風の精霊のいたずらで花びらが散ってしまった花束。
その隙間から、何かが見えている。
「リボン……?」
手を入れようとすると、アレンディオ様が先に花束に手を突っ込んだ。
「一応、棘は取ってもらったが残っていたら大変だ」
「……あいかわらず過保護ですね。傷がついても、アレンディオ様がすぐに治してくれるから大丈夫ですよ」
「――俺は君が一瞬でも痛い思いをするのが嫌なんだ」
アレンディオ様の手には、小さなプレゼントボックスが握られている。
結ばれているのは、私の瞳の色――淡いグリーンのリボンだ。
「これは?」
「君への贈り物だ。受け取ってほしい」
リボンを引いてみると、スルスルと解ける。
箱の中には、飾り気のない金色の指輪が入っていた。
「ローレンが生まれてから、飾りのあるアクセサリーをつけなくなっただろう」
アレンディオ様の言うとおりだ。
ローレンの肌はまだ柔らかいから傷つけないため、そして握られて引っ張られてしまうためアクセサリーをつけていないのだ。

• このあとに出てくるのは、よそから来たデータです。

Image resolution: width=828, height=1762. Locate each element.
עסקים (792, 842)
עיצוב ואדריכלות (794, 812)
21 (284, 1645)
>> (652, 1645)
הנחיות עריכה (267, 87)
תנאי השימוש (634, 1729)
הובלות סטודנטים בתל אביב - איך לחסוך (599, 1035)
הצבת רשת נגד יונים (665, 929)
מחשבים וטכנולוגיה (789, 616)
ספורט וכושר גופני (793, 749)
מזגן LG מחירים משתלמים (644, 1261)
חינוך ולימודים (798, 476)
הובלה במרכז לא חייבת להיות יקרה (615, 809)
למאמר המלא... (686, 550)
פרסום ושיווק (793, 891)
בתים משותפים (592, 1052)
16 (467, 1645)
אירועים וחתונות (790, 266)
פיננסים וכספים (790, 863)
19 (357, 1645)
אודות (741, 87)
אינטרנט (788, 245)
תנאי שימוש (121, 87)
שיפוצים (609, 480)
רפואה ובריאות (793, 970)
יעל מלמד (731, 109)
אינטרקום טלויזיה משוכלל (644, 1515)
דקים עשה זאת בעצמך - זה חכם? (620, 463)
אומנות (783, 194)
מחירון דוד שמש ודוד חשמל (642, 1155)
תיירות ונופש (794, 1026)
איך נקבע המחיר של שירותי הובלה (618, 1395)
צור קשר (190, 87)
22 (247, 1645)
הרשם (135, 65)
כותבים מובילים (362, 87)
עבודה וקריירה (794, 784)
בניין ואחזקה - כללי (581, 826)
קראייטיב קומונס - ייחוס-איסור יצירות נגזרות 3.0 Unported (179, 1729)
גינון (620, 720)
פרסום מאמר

以前送ってもらった宝石がついた指輪も、今はつけていない。
「店では派手な指輪を勧められたが――今の君にはこれがいいはず」
「……っ」
気がつけば、アレンディオ様に勢いよく抱きついていた。
本当は私も、指輪をつけたいと思っていたのだ。
どうして彼には、私の願いがわかるのだろう。
しかし、指輪をはめようとすると、手を握られて制された。
「……アレンディオ様?」
「君は、自分ではめる気か」
アレンディオ様は、私の手から指輪をとると、もう一度ひざまずいた。
私を見上げてくる瞳の色と同じ色の指輪。
光の精霊のいたずらなのか、指輪は宝石よりも美しく輝いている。
彼の手で指輪がはめられた。
「愛している」
「私も……愛しています」
私たちは見つめ合い、微笑みあった。